WHAT IS REQUIRED: Take down each entry exactly as written.

Collected data:
------------------------------------
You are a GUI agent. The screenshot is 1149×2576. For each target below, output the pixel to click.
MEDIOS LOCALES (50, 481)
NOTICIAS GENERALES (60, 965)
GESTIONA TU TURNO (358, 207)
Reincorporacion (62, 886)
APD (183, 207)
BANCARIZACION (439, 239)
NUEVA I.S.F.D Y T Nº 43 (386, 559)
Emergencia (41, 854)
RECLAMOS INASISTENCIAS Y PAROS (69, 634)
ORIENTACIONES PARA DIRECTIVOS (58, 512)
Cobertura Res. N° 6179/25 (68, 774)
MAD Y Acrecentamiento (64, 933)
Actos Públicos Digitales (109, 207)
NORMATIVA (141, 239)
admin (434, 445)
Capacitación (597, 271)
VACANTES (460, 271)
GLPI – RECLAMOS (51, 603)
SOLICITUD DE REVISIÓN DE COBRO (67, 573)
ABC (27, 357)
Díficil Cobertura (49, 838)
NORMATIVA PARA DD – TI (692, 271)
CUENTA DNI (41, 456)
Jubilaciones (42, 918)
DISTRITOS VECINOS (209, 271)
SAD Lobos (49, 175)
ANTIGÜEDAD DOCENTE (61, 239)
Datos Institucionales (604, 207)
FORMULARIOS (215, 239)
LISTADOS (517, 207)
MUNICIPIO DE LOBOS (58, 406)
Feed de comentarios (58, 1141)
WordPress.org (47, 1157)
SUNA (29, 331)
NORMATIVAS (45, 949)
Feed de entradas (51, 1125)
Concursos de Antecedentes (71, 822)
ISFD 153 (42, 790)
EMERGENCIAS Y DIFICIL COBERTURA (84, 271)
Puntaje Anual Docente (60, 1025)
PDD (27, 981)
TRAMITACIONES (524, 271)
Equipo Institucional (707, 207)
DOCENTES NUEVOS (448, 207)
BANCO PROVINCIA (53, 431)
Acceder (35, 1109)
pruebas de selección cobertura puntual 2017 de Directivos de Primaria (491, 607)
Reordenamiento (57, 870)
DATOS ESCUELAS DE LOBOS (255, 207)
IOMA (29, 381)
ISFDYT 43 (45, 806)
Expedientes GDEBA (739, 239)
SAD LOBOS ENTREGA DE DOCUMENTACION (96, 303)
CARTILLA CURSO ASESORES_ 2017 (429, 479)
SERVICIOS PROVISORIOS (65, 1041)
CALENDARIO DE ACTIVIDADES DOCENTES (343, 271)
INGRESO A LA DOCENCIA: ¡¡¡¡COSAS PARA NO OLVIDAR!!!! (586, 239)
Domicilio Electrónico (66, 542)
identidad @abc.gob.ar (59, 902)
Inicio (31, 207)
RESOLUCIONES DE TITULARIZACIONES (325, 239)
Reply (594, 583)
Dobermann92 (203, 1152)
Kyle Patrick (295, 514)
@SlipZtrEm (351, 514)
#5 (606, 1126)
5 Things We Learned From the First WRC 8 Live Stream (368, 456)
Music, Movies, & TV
------------------------------------
EXERCISE RESULT:
You are a GUI agent. The screenshot is 1149×2576. For each target below, output the pixel to click.
MEDIOS LOCALES (50, 481)
NOTICIAS GENERALES (60, 965)
GESTIONA TU TURNO (358, 207)
Reincorporacion (62, 886)
APD (183, 207)
BANCARIZACION (439, 239)
NUEVA I.S.F.D Y T Nº 43 (386, 559)
Emergencia (41, 854)
RECLAMOS INASISTENCIAS Y PAROS (69, 634)
ORIENTACIONES PARA DIRECTIVOS (58, 512)
Cobertura Res. N° 6179/25 (68, 774)
MAD Y Acrecentamiento (64, 933)
Actos Públicos Digitales (109, 207)
NORMATIVA (141, 239)
admin (434, 445)
Capacitación (597, 271)
VACANTES (460, 271)
GLPI – RECLAMOS (51, 603)
SOLICITUD DE REVISIÓN DE COBRO (67, 573)
ABC (27, 357)
Díficil Cobertura (49, 838)
NORMATIVA PARA DD – TI (692, 271)
CUENTA DNI (41, 456)
Jubilaciones (42, 918)
DISTRITOS VECINOS (209, 271)
SAD Lobos (49, 175)
ANTIGÜEDAD DOCENTE (61, 239)
Datos Institucionales (604, 207)
FORMULARIOS (215, 239)
LISTADOS (517, 207)
MUNICIPIO DE LOBOS (58, 406)
Feed de comentarios (58, 1141)
WordPress.org (47, 1157)
SUNA (29, 331)
NORMATIVAS (45, 949)
Feed de entradas (51, 1125)
Concursos de Antecedentes (71, 822)
ISFD 153 (42, 790)
EMERGENCIAS Y DIFICIL COBERTURA (84, 271)
Puntaje Anual Docente (60, 1025)
PDD (27, 981)
TRAMITACIONES (524, 271)
Equipo Institucional (707, 207)
DOCENTES NUEVOS (448, 207)
BANCO PROVINCIA (53, 431)
Acceder (35, 1109)
pruebas de selección cobertura puntual 2017 de Directivos de Primaria (491, 607)
Reordenamiento (57, 870)
DATOS ESCUELAS DE LOBOS (255, 207)
IOMA (29, 381)
ISFDYT 43 (45, 806)
Expedientes GDEBA (739, 239)
SAD LOBOS ENTREGA DE DOCUMENTACION (96, 303)
CARTILLA CURSO ASESORES_ 2017 (429, 479)
SERVICIOS PROVISORIOS (65, 1041)
CALENDARIO DE ACTIVIDADES DOCENTES (343, 271)
INGRESO A LA DOCENCIA: ¡¡¡¡COSAS PARA NO OLVIDAR!!!! (586, 239)
Domicilio Electrónico (66, 542)
identidad @abc.gob.ar (59, 902)
Inicio (31, 207)
RESOLUCIONES DE TITULARIZACIONES (325, 239)
Reply (594, 583)
Dobermann92 (203, 1152)
Kyle Patrick (295, 514)
@SlipZtrEm (351, 514)
#5 (606, 1126)
5 Things We Learned From the First WRC 8 Live Stream (368, 456)
Music, Movies, & TV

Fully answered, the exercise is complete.